COB vs CSP LED: Comparing the Standard Configurations of LED Chips in LED Luminaires

Chip-on-board (CoB) and Chip Scale Package (CSP) are the two most prominent LED chip configuration techniques. The two have nuanced differences that can be seen in their features. As the end user, you need to understand these differences for better decision-making. In this article, we compare CoB and CSP LEDs to bring out these differences.

What is LED Chip Configuration?

LED manufacturing is a quite complex process. One of the critical steps is usually the transfer of LED chips to the substrate layer. 

These tiny semiconductor materials are grown using various means such as epitaxy. When they are ready for use, they need to be transferred to a substrate material. A typical LED luminaire has multiple layers, with one particular layer dedicated to the LEDs.

The process by which the LED chips are transferred and arranged on the substrate material is known as LED chip configuration. Since the inception of LEDs, SMD has been the most common method of LED packaging. This method is still in use today, but it is not as effective as CoB or CSP. 

LED chip configuration methods are required to be fast and efficient to meet the growing demand for LED products.
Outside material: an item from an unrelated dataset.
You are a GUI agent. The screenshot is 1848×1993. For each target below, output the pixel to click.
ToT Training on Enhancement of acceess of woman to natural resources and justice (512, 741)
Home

They also need to be safe to ensure minimal damage when transferring the tiny and delicate chips. 

Standard LED Configuration Techniques

For the sake of standardizing the production of commercial LEDs, two LED configuration techniques are used. These are CoB and CSP. 

Each method has its own characteristics. However, the goal remains the same — to configure and arrange LED chips on a conductive substrate. There are many applications of these techniques, with each having specific approaches. This is why you will find that the products are called CoB or CSP LEDs. Let us learn more about these techniques and what they entail.

The two methods are generally used in the manufacture of LED luminaires. In other words, light sources that use LED chips for light production. These lighting units are named after the method used to mount the LEDs.

Chip-on-board (CoB) configuration  

As the name suggests, this technique involves the mounting of bare LED chips directly onto the substrate material. 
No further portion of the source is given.